Phosphorus belongs to Group 15 of the periodic table and has 5 valence electrons. Each fluorine atom, belonging to Group 17, has 7 valence electrons. To determine the total number of valence electrons in \( \mathrm{PF}_{3} \), you add the valence electrons from the phosphorus atom with those from the three fluorine atoms:

• Phosphorus (P): 5 valence electrons
• Fluorine (F) for three atoms: \(3 \times 7 = 21\) valence electrons
• Total: \(5 + 21 = 26\) valence electrons

These 26 valence electrons are used to draw the Lewis structure by placing phosphorus in the center and forming single bonds with each fluorine atom. The remaining electrons are distributed to satisfy the octet rule, ensuring that each atom achieves a stable electronic configuration akin to the noble gases.

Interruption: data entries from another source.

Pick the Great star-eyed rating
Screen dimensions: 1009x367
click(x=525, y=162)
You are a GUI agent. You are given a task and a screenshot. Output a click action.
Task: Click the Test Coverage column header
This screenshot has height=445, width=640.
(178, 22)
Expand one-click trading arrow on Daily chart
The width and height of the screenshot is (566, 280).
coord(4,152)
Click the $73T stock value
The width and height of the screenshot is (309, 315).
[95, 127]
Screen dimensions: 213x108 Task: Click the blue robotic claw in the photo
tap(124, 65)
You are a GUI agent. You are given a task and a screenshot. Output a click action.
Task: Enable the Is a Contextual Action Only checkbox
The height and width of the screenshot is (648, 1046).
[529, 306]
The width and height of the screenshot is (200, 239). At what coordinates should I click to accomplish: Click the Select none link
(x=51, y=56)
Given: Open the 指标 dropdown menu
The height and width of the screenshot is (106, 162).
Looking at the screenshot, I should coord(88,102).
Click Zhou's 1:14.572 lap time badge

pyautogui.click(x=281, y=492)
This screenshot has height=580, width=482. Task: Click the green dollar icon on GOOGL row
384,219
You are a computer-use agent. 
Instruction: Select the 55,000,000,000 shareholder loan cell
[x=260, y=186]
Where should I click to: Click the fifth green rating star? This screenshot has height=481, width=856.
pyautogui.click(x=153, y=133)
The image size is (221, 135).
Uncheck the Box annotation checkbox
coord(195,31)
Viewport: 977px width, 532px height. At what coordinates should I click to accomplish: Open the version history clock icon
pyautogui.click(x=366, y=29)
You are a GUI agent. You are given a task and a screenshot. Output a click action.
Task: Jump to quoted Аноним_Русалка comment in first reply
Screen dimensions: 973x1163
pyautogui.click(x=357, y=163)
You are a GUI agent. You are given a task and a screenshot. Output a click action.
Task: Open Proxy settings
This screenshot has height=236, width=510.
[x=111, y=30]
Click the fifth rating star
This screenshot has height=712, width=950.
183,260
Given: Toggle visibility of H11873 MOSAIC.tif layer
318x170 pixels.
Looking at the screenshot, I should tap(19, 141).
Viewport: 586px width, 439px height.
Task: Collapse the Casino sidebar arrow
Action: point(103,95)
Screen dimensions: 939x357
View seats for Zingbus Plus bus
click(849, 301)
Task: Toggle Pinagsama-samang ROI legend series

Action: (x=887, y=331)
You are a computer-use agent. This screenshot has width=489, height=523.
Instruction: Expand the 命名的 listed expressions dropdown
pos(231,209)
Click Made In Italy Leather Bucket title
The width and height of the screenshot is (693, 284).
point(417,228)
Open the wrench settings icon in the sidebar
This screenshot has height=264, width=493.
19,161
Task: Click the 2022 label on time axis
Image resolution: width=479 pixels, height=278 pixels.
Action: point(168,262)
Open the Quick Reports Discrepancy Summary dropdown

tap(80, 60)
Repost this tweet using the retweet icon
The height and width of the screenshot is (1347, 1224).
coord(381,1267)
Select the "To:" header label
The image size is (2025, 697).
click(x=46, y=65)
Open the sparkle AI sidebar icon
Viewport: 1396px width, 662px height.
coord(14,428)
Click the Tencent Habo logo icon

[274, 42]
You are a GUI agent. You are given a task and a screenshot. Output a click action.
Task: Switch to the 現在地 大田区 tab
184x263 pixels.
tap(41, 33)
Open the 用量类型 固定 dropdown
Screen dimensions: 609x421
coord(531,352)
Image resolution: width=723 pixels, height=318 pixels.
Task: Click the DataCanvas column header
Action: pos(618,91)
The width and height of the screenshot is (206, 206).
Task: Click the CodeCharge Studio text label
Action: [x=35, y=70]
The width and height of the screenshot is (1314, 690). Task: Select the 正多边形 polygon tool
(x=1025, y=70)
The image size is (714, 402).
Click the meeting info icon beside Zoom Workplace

Oxidation numbers provide insight into the charge distribution in a compound, assuming that bonds are purely ionic. This assumption simplifies the identification of oxidation numbers, especially in polar bonds where electrons are considered to be transferred to the more electronegative atom.
In \( \mathrm{PF}_{3} \), fluorine is more electronegative than phosphorus, so you assign electrons from the phosphorus-fluorine bonds entirely to fluorine. This gives each fluorine atom an oxidation number of \(-1\), its typical value in compounds, and the phosphorus must balance this with an oxidation number of \(+3\) because:

• 3 fluorine atoms \( \times (-1) = -3 \)
• Phosphorus must have \(+3\) for the sum to be zero, balancing the molecule

Thus, oxidation numbers help understand electron transfer and provide insight into a molecule's stability and reactivity. They are vital for balancing reactions and understanding redox processes.

Formal charges are a bookkeeping tool that helps chemists determine the ideal distribution of electrons in a Lewis structure. Unlike oxidation numbers, they assume electrons in bonds are shared equally, which helps in assessing the most stable structure for a molecule.
To calculate formal charges in \( \mathrm{PF}_{3} \), we use the formula:\[\text{Formal Charge} = \text{Valence Electrons} - \left( \frac{\text{Bonding Electrons}}{2} + \text{Non-Bonding Electrons} \right)\]Applying this to phosphorus (P) and each fluorine (F) atom:

• **Phosphorus**: 5 valence electrons, 3 bonds (6 bonding electrons), and 2 non-bonding electrons: \ \(5 - \left(\frac{6}{2} + 2 \right) = 0\)
• **Fluorine**: 7 valence electrons, 1 bond (2 bonding electrons), and 6 non-bonding electrons: \ \(7 - \left(\frac{2}{2} + 6 \right) = 0\)

Both phosphorus and fluorine atoms have a formal charge of 0, indicating that the Lewis structure represents a stable and minimal energy configuration. Using formal charges is essential in verifying that a molecule is depicted accurately and that no atom is unnecessarily charged.